(Saved entries)
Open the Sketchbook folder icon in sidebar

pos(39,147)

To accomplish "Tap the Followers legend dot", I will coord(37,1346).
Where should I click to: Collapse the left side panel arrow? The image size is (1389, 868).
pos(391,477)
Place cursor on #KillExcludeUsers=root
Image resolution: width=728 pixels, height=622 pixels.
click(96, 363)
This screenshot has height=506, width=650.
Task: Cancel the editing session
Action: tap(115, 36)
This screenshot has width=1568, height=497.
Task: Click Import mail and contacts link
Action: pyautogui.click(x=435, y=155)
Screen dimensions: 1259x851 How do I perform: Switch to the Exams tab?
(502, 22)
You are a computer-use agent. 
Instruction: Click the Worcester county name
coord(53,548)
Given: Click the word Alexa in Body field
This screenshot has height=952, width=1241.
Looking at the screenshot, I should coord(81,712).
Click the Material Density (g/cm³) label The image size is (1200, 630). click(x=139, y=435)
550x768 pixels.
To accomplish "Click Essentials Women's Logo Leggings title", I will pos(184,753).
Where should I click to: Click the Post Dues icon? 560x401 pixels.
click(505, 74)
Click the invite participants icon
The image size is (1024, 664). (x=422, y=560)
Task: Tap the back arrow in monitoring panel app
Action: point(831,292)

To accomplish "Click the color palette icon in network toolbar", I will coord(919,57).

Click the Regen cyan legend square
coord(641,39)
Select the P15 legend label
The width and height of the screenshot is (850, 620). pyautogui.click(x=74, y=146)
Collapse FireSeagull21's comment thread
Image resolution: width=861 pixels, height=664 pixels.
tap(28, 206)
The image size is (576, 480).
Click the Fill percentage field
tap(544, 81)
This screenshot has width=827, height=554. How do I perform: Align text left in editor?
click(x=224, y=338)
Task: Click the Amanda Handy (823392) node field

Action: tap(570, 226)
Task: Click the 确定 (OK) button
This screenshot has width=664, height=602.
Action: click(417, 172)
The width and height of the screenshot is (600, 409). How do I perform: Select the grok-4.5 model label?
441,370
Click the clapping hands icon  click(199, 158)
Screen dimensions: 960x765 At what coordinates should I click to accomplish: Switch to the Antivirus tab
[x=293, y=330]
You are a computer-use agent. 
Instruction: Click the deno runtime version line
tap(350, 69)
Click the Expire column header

**WHAT THE TASK ASKS:** Where the line containing "Screen dimensions: 960x765" appears in the records above, begin there and print every line through the last, exactly and with nothing else.

**EXERCISE SOLUTION:**
Screen dimensions: 960x765 At what coordinates should I click to accomplish: Switch to the Antivirus tab
[x=293, y=330]
You are a computer-use agent. 
Instruction: Click the deno runtime version line
tap(350, 69)
Click the Expire column header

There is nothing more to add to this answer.